Stephan Schiffels

Population Genetics – Computational Methods - Human History

Behind the paper: Paleo-Eskimo ancestry in North America

Posted on June 5, 2019 Categories: blog

This post appeared originally on the Nature Ecology & Evolution Community blog.


In October 2015 — I had just started my new job as Group Leader at the newly founded Max Planck Institute for the Science of Human History in Jena, Germany — we were visited by a young researcher, Pavel Flegontov, from Ostrava University in Czech Republic. Pavel is a computational biologist who a few years ago got himself interested in human population genetics and prehistory. I was at the time about to publish our paper on Anglo-Saxon ancient DNA from England, for which we developed new methodology to investigate fine-scale population structure based on rare genetic variation. Pavel wanted to apply this new methodology to an open genetic question in the literature about Athabaskans, an ethnic group from North America. David Reich, a geneticist from Harvard University, had shown previously in a paper in 2012 that Athabaskans have a distinct ancestry component not shared with many other Native Americans and which could be related to Paleo-Eskimos.

Paleo-Eskimos were known from Archaeology as the first people that inhabited the Arctic regions in North America and Greenland, from about 4500 until 700 years ago. A 4000 year old individual from the Paleo-Eskimo Saqqaq culture in Greenland was the first ancient human whose genome was completely sequenced. ©Illustration by Kerttu Majander, Design by Michelle O’Reilly

About two weeks after Pavel’s visit in Jena, I got an email from him saying “There is a signal!”. Indeed what we found was that the pattern of rare mutations of Athabaskans shared with Siberian and American populations matched that of Saqqaq (an ancient Paleo-Eskimo genome), but not that of Inuit. I was excited, but also somewhat concerned, since I had previously contributed to another paper, published earlier in 2015, in which we argued Athabaskans to be related to Inuit, not Paleo-Eskimos. But the signal persisted, also when applying other methods, based on other data than shared rare variation.

When we released a preprint about our work in 2016, it was overwhelmingly met with enthusiasm from other colleagues in the field, but also with criticism from some of my former coauthors from the 2015 paper (one colleague called our work “unscholarly” and “manipulative”, but apologised later). Some feedback was very useful, though, in particular there was one flaw in the original analysis that was brought to our attention. This kind of feedback is exactly what preprints are so useful for!

*Provided material*:

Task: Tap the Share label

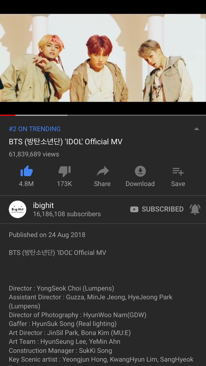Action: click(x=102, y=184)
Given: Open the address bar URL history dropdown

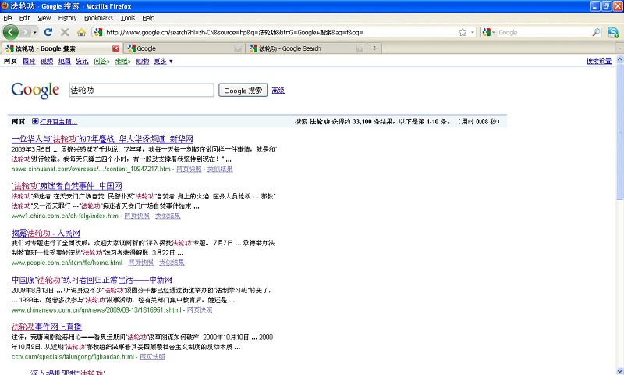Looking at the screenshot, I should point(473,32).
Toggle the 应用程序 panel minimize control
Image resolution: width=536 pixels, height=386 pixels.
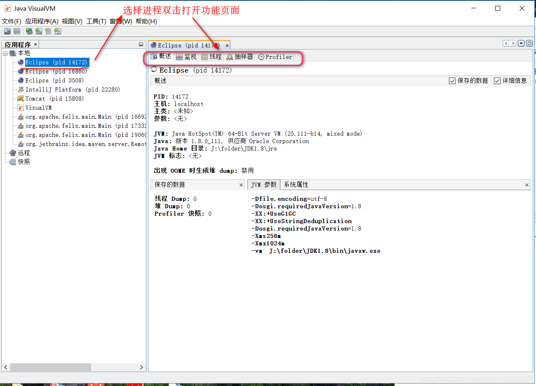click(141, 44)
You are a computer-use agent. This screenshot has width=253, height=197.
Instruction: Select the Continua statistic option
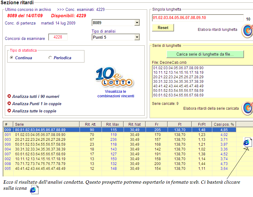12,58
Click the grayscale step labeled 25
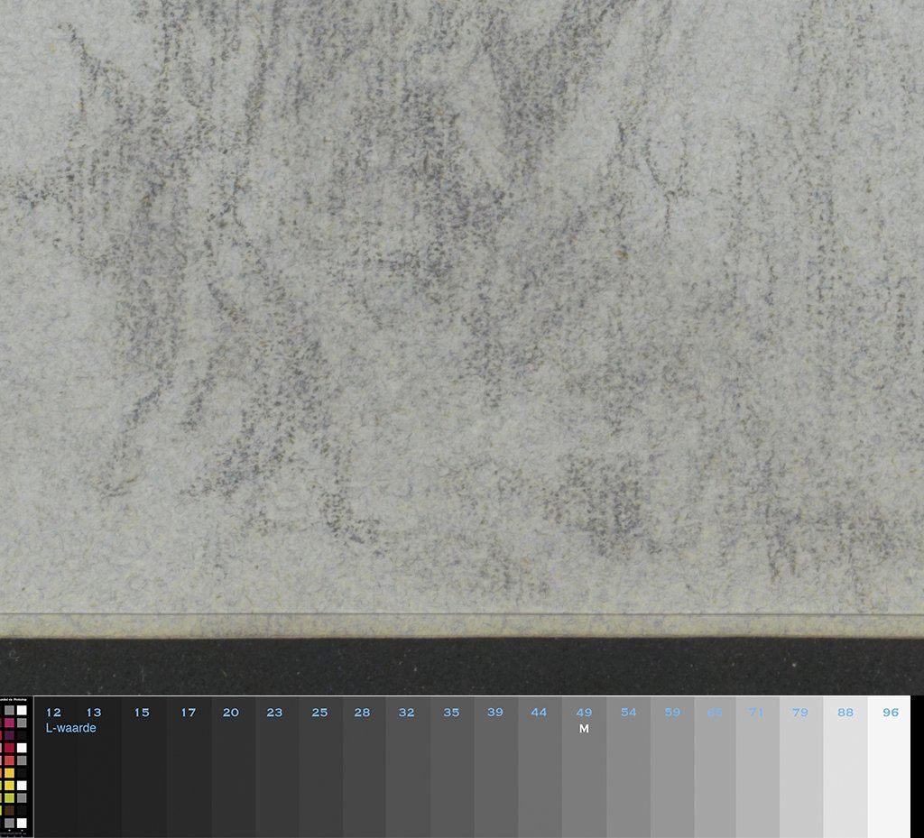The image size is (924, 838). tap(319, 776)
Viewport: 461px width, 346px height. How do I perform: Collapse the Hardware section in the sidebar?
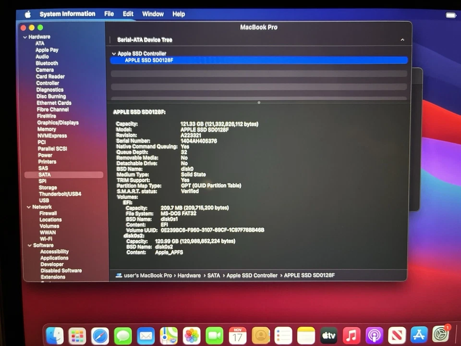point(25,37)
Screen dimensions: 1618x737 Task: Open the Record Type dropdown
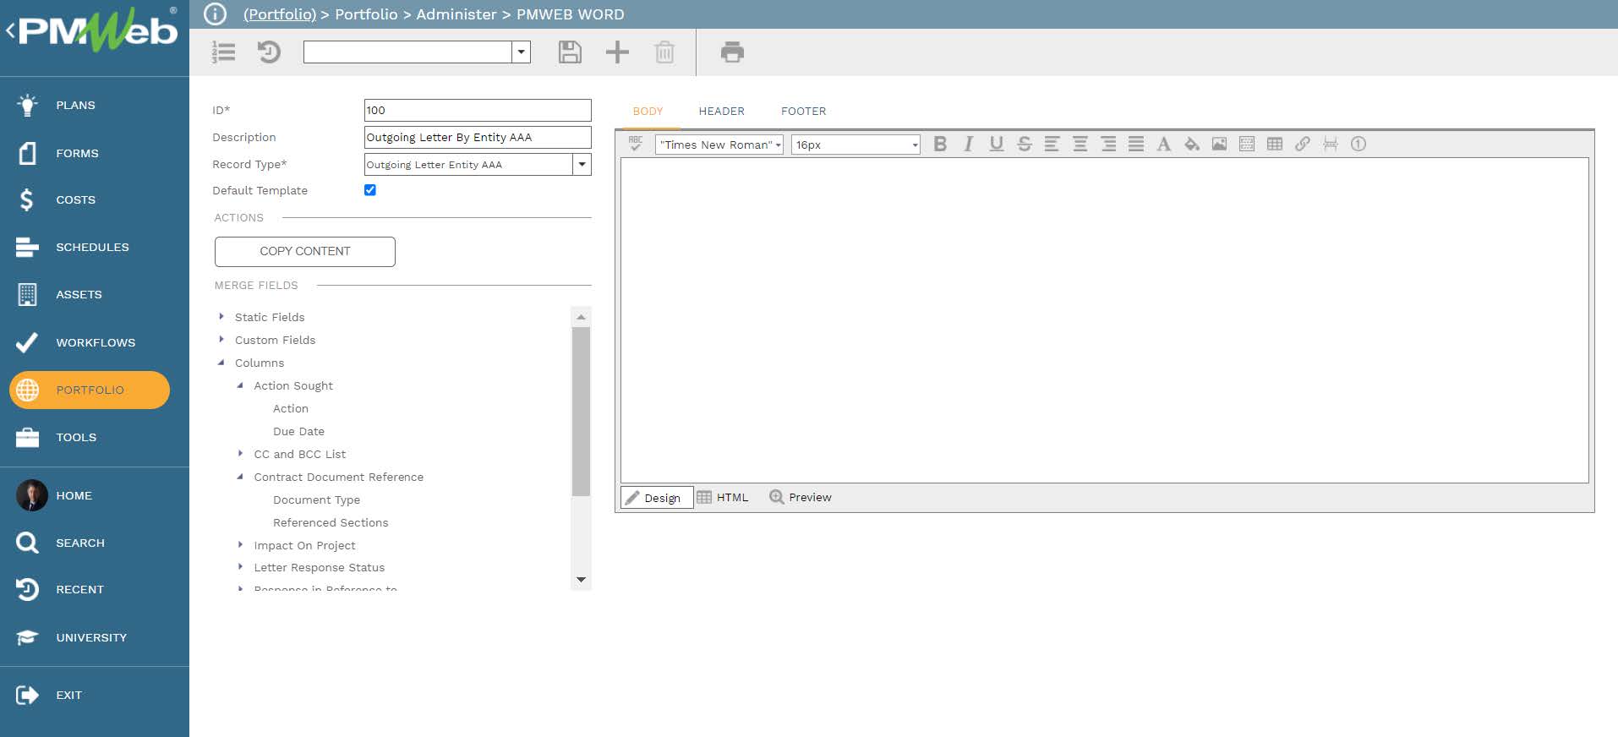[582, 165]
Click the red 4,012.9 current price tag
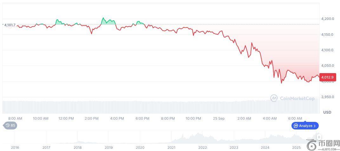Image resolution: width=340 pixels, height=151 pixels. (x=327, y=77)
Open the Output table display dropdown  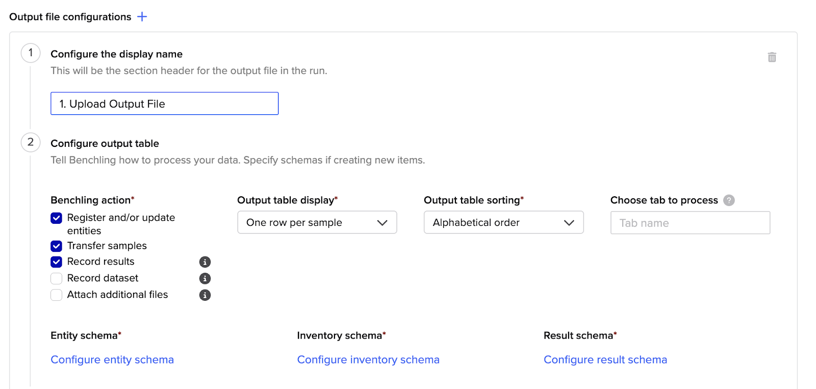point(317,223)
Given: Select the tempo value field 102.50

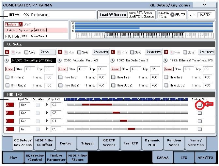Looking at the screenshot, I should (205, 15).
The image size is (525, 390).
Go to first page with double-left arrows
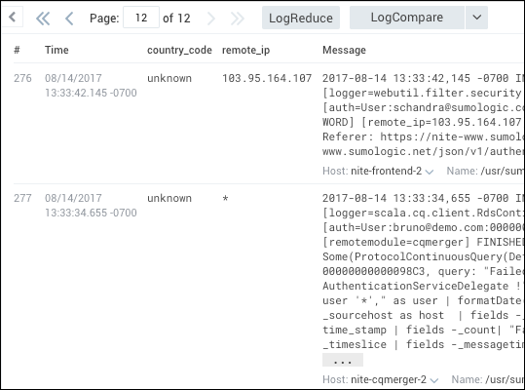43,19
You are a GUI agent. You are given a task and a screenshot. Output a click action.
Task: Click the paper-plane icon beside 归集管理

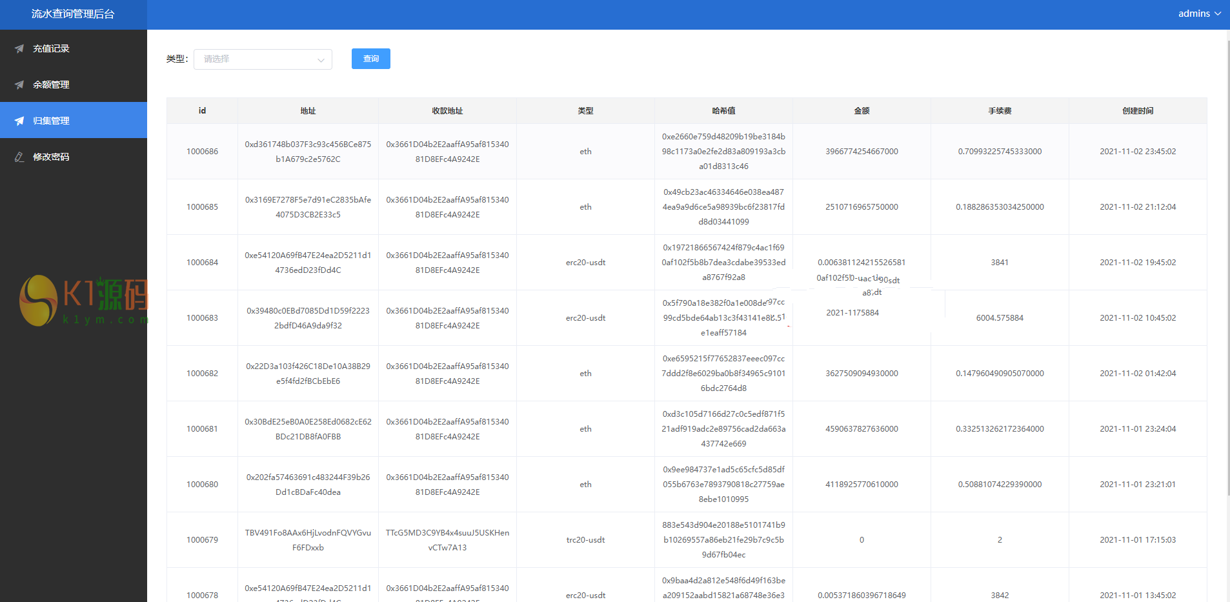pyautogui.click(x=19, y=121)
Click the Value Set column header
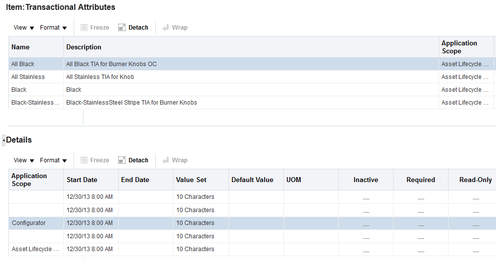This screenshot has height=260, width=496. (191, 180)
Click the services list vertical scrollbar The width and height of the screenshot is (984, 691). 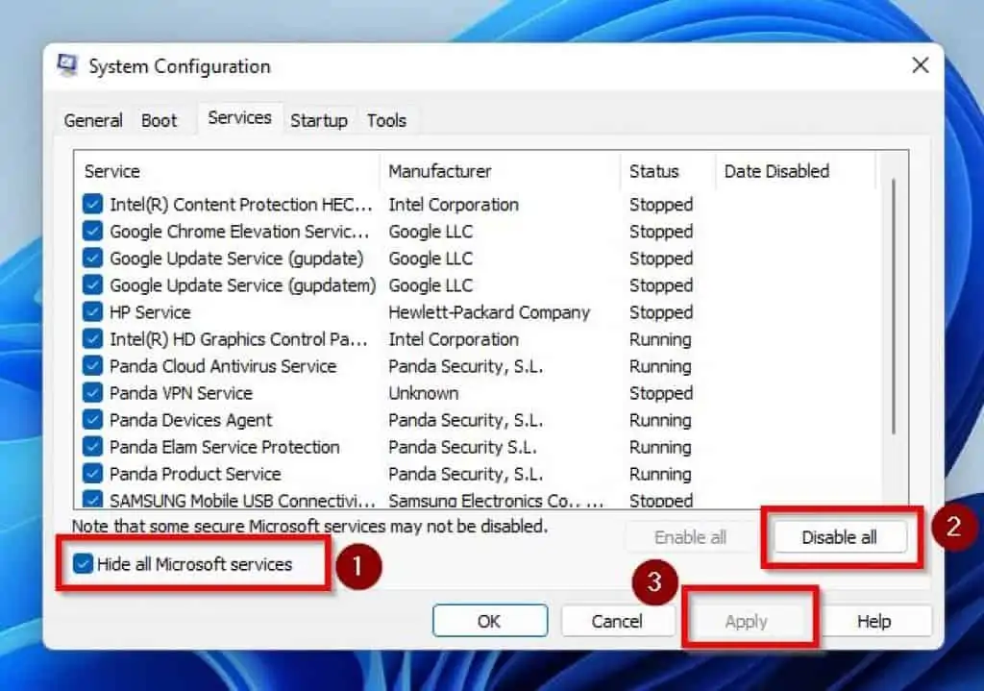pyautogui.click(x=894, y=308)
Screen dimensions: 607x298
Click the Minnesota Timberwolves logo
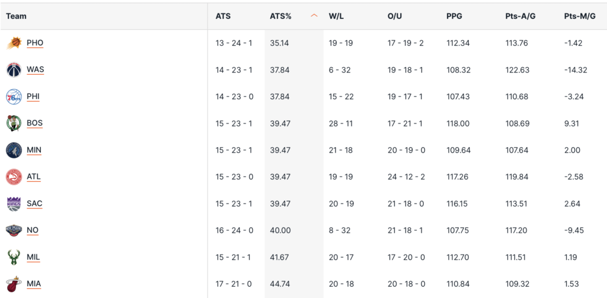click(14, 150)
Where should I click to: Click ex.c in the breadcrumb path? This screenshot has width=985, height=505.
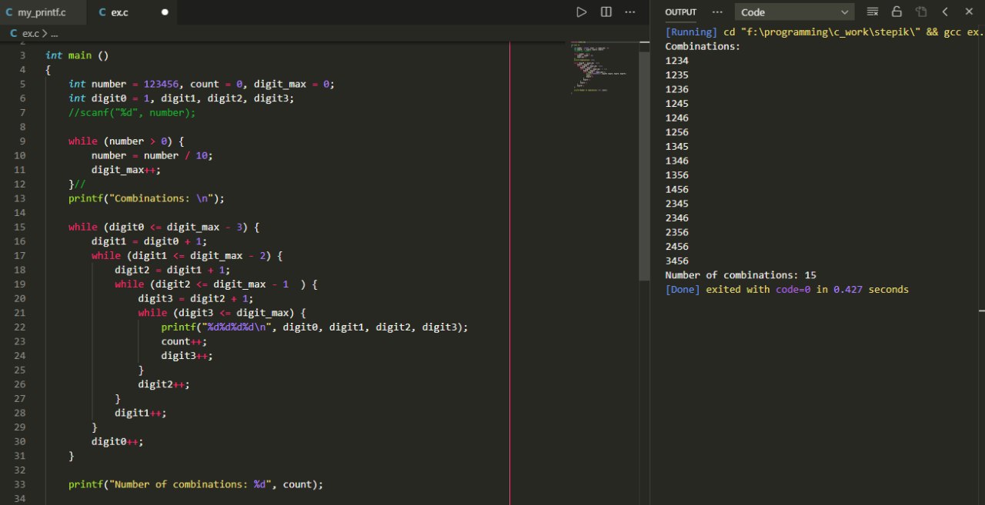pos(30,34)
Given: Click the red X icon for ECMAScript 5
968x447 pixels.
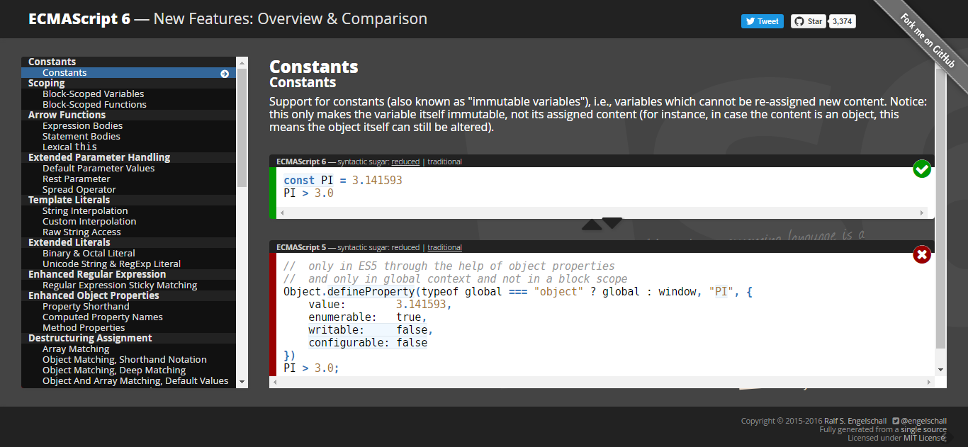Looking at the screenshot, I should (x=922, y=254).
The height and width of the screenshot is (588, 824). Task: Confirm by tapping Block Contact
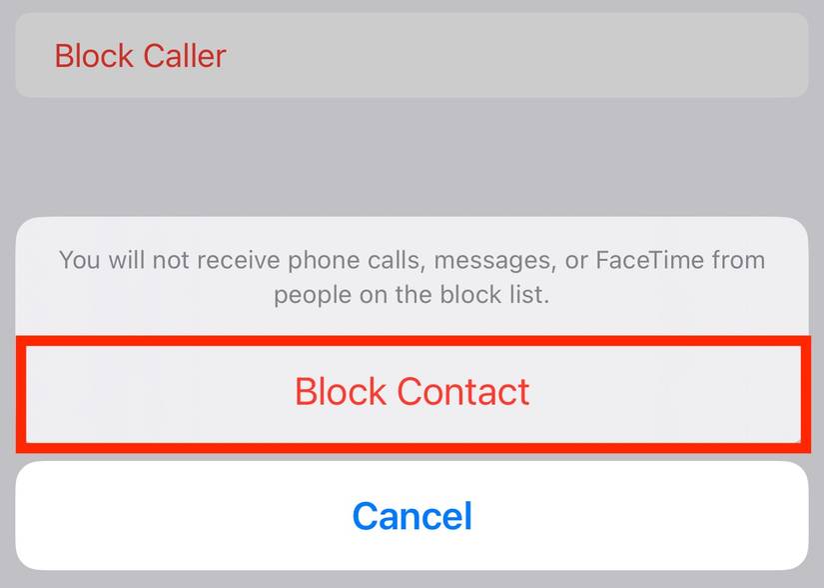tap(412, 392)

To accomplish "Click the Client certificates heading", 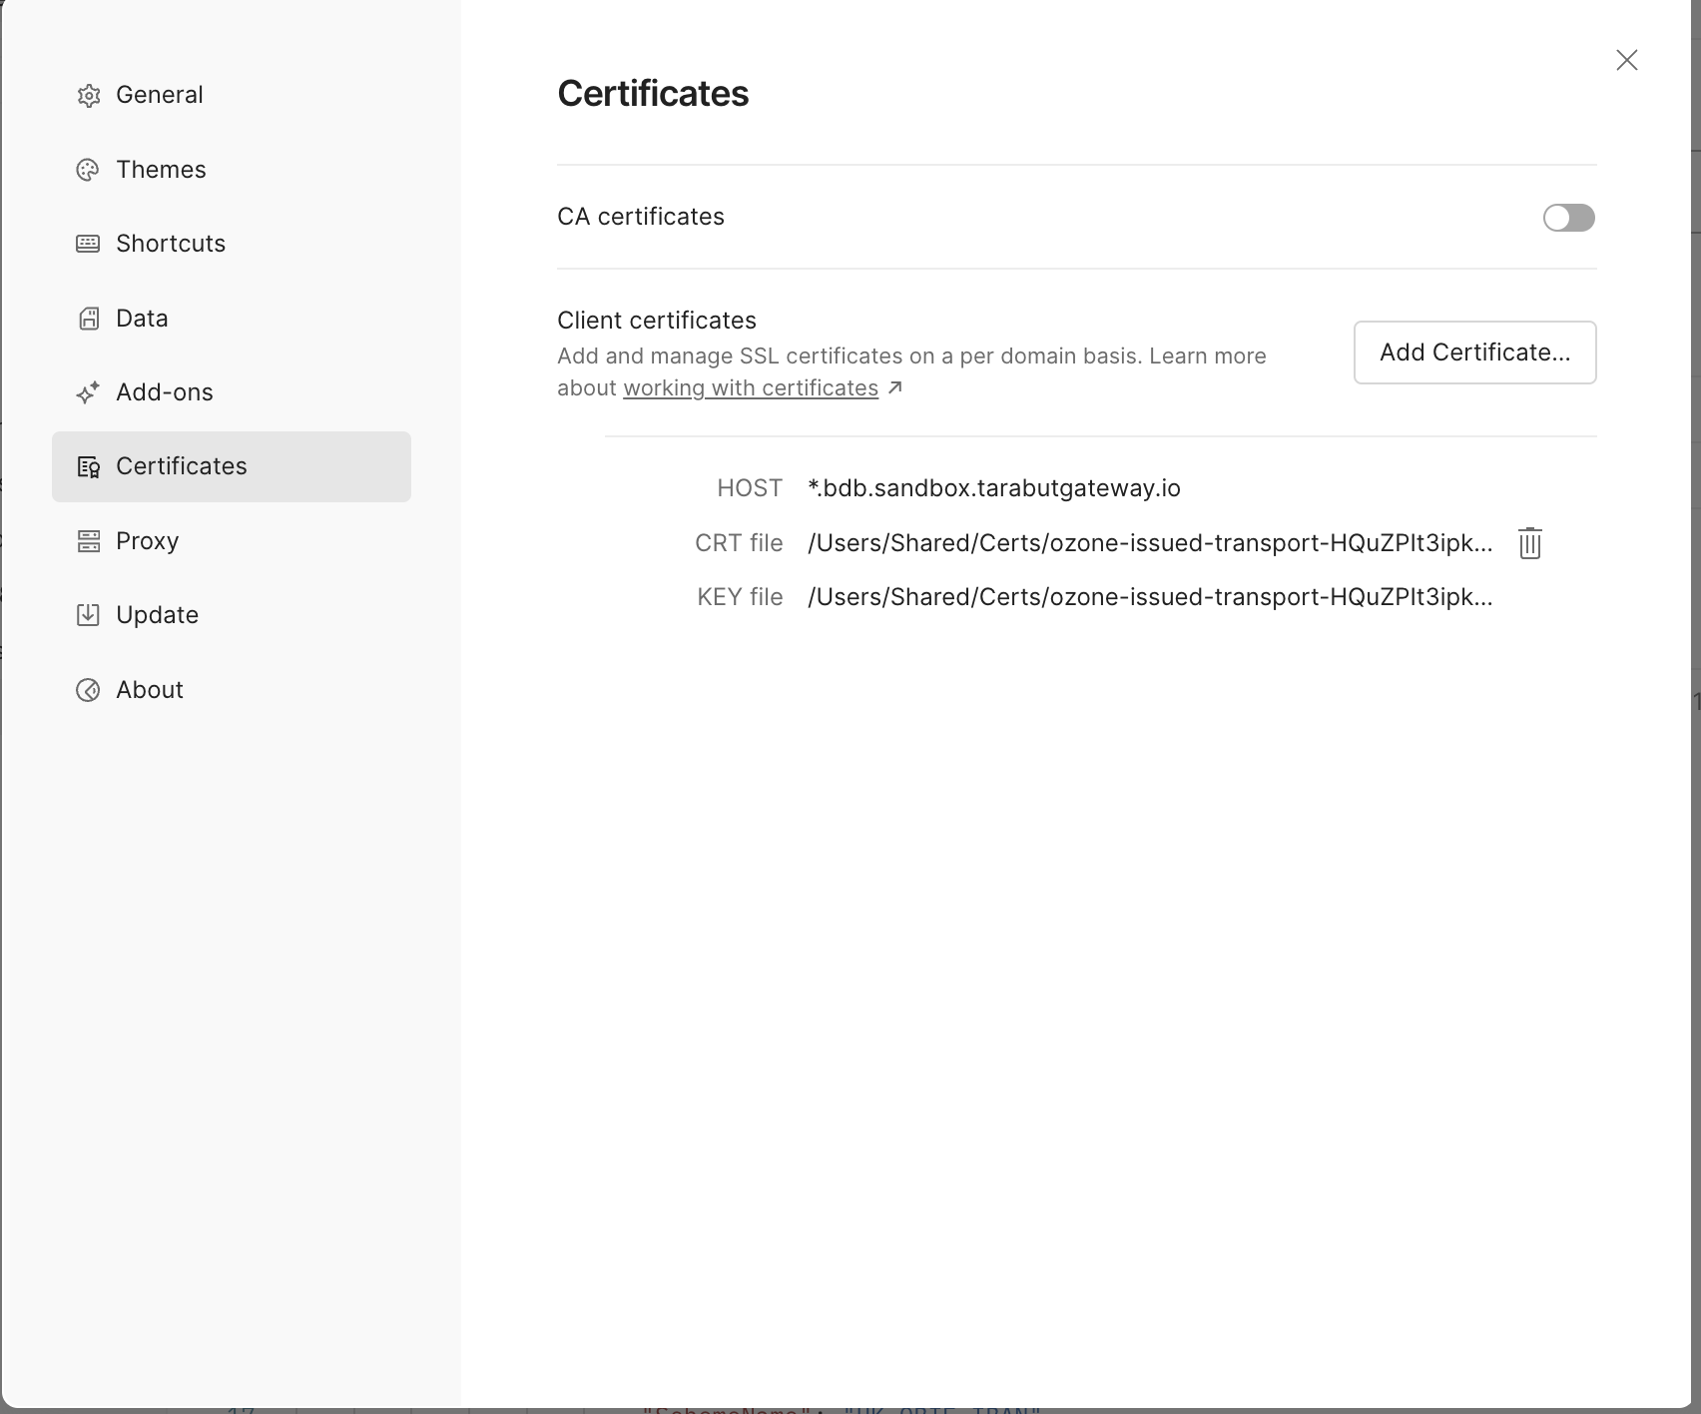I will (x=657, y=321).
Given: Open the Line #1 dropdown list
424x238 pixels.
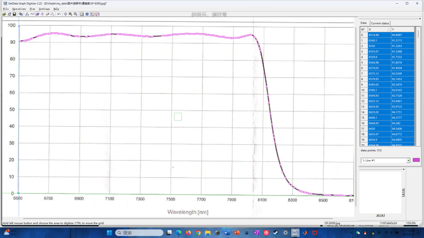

*Tasks to complete*:
A. Name every person identified by full name in the Paleo-Eskimo ancestry blog post.
B. In the Paleo-Eskimo ancestry blog post, which university was Pavel Flegontov from?
C. Carry the Paleo-Eskimo ancestry blog post forward past its final sentence.

*Answers to this exercise*:
A.
- Stephan Schiffels
- Pavel Flegontov
- David Reich
- Kerttu Majander
- Michelle O'Reilly

B. Ostrava University in Czech Republic.

C.
Another consequence of our preprint was that it caught the interest of David Reich, who offered us ancient genomic data from the Aleut islands and from Alaska that had been generated in his lab and that he felt would fit well into our study. We happily agreed to co-analyse it within our paper, and at this point decided — despite positive reviews from the first journal — to resubmit in the fall of 2017 to a different journal with higher visibility in the field. This almost never happens, we normally submit somewhere, get rejected, and try a lower-tier journal next. Here it was the opposite direction: up!

Attu Island, Aleutian Islands, Alaska. ©Photo credit: Jason Rogers
The excavation of the Middle Dorset individual from the Buchanan site on southeastern Victoria Island, Nunavut, Central Canadian Arctic. ©Photo credit: T. Max Friesen

In the mean time, this project took on a life of its own. Because David is uncannily well connected (and I’m pretty sure never sleeps), over the course of the next months he assembled more than 37 additional ancient genomes via multiple project partners from relevant sites in Canada, Chukotka and Central Siberia, that were also contributed to our project. In total, since our first submission and our first preprint, the number of novel ancient genomes described in our paper climbed from zero to 48! As a consequence, modelling became a lot harder. Although reviews were again actually fairly positive, we spent an unusually long time to rework our model to encompass all the additional data.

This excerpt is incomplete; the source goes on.